A photovoltaic module or photovoltaic panel is a packaged interconnected assembly of photovoltaic cells, also known as solar cells. The photovoltaic module, known more commonly as the solar panel, is then used as a component in a larger photovoltaic system to offer electricity for commercial and residential applications.
Because a single photovoltaic module can only produce a limited amount of power, many installations contain several modules or panels and this is known as a photovoltaic array. A photovoltaic installation typically includes an array of photovoltaic modules or panels, an inverter, batteries and interconnection wiring.
Photovoltaic systems are used for either on- or off-grid applications, and for solar panels on spacecraft.
Most solar module are currently produced from silicon PV cells. These are typically categorized into either monocrystalline or multicrystalline modules.
Third generation solar cells are advanced thin-film cells. They produce high-efficiency conversion at low cost.
In rigid thin film modules, the cell and the module are manufactured in the same production line.
The cell is created directly on a glass substrate or superstrate, and the electrical connections are created in situ, a so called "monolithic integration". The substrate or superstrate is laminated with an encapsulant to a front or back sheet, usually another sheet of glass.
The main cell technologies in this category are CdTe, or a-Si, or a-Si+uc-Si tandem, or CIGS (or variant). Amorphous silicon has a sunlight conversion rate of 6-12%.
Flexible thin film cells and modules are created on the same production line by depositing the photoactive layer and other necessary layers on a flexible substrate.
If the substrate is an insulator (e.g. polyester or polyimide film) then monolithic integration can be used.
If it is a conductor then another technique for electrical connection must be used.
The cells are assembled into modules by laminating them to a transparent colourless fluoropolymer on the front side (typically ETFE or FEP) and a polymer suitable for bonding to the final substrate on the other side.
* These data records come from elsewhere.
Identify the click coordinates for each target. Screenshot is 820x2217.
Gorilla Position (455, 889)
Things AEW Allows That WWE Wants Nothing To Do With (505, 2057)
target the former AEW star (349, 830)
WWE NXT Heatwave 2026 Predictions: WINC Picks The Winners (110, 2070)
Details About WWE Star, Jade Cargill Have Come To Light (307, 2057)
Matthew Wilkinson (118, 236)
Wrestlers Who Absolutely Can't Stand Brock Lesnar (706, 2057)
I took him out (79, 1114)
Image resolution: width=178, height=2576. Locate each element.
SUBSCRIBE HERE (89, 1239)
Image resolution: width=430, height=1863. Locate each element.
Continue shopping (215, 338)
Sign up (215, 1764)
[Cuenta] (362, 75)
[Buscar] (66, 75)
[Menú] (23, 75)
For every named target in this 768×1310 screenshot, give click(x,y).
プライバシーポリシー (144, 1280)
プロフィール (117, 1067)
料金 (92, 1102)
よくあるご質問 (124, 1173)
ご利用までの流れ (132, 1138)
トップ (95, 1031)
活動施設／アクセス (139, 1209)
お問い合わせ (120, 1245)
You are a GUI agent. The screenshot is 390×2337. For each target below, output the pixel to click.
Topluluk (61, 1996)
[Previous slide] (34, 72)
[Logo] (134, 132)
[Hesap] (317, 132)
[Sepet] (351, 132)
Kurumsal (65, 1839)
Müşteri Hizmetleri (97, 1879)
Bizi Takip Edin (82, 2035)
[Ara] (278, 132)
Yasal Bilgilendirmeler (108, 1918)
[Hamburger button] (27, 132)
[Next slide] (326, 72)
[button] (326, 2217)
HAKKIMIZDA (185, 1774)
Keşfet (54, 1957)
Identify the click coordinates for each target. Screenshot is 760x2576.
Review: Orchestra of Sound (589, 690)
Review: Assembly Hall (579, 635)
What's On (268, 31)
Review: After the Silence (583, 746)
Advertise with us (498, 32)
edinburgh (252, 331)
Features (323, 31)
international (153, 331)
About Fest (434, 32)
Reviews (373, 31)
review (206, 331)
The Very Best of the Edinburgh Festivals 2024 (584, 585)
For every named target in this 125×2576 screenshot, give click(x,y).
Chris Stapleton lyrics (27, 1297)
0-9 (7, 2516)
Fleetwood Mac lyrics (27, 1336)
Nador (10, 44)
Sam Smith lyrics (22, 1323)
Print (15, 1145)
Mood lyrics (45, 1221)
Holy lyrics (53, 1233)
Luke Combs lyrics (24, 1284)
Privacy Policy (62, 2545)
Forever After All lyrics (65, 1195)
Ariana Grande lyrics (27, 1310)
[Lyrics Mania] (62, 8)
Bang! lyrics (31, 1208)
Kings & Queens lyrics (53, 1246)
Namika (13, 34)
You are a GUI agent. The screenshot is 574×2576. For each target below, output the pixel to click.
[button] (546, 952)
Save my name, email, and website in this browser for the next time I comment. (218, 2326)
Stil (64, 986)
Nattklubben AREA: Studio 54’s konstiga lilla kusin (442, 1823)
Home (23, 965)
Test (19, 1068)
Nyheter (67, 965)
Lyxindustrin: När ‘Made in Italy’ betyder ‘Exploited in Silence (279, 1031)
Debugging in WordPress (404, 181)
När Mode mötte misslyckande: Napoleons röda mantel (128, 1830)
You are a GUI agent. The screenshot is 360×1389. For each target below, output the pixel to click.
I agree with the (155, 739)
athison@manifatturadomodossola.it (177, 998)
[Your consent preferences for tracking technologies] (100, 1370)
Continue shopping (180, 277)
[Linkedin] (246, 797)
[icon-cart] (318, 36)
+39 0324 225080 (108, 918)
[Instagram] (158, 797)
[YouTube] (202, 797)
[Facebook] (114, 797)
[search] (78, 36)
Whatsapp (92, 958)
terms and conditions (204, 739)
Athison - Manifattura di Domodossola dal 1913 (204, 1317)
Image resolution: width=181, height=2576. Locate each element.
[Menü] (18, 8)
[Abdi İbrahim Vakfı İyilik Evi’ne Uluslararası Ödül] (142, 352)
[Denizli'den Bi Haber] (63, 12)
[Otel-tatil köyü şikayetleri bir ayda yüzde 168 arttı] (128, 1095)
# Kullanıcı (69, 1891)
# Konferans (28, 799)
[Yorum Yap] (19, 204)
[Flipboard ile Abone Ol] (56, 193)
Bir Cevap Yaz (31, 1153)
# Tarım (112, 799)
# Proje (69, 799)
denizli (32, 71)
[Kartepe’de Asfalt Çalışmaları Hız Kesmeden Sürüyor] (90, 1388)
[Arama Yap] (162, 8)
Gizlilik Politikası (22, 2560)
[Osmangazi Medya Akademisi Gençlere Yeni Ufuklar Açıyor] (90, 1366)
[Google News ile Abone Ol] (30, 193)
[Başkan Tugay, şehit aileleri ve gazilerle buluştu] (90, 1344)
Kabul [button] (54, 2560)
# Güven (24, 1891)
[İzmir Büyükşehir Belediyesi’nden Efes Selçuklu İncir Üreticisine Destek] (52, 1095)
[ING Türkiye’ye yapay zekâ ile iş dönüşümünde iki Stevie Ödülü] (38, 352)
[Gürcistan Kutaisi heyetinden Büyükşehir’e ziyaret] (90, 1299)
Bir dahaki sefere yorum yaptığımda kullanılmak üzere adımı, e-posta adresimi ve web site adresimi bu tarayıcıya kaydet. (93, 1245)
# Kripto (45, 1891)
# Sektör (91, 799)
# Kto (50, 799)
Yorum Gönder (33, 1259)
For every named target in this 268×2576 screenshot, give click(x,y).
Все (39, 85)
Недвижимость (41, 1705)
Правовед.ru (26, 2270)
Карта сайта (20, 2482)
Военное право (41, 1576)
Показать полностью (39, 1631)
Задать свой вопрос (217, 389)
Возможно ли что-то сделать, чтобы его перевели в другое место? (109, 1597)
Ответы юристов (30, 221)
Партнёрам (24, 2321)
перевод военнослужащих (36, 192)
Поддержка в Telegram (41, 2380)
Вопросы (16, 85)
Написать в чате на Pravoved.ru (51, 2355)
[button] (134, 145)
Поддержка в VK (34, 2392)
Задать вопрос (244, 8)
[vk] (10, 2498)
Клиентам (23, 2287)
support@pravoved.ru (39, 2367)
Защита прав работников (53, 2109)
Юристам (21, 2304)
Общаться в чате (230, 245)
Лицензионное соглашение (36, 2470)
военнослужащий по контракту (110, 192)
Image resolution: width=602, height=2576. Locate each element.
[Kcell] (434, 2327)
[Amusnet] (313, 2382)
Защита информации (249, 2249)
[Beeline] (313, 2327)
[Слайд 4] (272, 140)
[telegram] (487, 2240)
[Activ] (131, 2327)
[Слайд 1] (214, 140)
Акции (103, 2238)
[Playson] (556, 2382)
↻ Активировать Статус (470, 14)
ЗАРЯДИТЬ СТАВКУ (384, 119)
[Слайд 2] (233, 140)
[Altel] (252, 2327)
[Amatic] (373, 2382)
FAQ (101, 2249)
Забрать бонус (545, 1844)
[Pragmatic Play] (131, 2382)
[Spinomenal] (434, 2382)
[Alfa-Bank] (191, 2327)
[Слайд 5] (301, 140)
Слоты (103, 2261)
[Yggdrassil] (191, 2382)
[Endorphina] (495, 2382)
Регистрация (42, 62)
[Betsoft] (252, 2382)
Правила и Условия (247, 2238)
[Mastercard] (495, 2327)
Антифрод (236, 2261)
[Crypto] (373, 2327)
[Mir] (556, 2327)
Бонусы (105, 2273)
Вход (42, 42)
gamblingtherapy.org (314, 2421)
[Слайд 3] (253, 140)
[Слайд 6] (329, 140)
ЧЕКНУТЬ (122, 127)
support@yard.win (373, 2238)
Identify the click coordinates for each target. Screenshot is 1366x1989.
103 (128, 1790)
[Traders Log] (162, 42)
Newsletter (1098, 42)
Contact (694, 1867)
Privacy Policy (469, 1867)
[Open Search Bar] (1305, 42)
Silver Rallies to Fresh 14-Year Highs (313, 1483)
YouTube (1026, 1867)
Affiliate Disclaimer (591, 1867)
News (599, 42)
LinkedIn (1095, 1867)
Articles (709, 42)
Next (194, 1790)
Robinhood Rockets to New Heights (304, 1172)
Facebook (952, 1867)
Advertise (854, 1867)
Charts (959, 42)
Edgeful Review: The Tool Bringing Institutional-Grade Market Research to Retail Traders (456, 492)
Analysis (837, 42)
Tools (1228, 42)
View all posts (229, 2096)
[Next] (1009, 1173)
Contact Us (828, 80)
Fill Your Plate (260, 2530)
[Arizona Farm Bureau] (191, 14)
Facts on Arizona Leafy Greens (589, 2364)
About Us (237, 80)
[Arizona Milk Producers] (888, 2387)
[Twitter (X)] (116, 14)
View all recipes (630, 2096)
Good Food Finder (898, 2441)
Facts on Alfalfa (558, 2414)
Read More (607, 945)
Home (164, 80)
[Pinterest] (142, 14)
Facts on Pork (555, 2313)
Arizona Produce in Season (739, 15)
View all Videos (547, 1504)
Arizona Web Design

The only commercially available (in MW quantities) flexible module uses amorphous silicon triple junction (from Unisolar).
So-called inverted metamorphic (IMM) multijunction solar cells made on compound-semiconductor technology are just becoming commercialized in July 2008. The University of Michigan's solar car that won the North American Solar challenge in July 2008 used IMM thin-film flexible solar cells.
The requirements for residential and commercial are different in that the residential needs are simple and can be packaged so that as technology at the solar cell progress, the other base line equipment such as the battery, inverter and voltage sensing transfer switch still need to be compacted and unitized for residential use. Commercial use, depending on the size of the service will be limited in the photovoltaic cell arena, and more complex parabolic reflectors and solar concentrators are becoming the dominant technology.
The global flexible and thin-film photovoltaic (PV) market, despite caution in the overall PV industry, is expected to experience a CAGR of over 35% to 2019, surpassing 32GW according to a major new study by IntertechPira.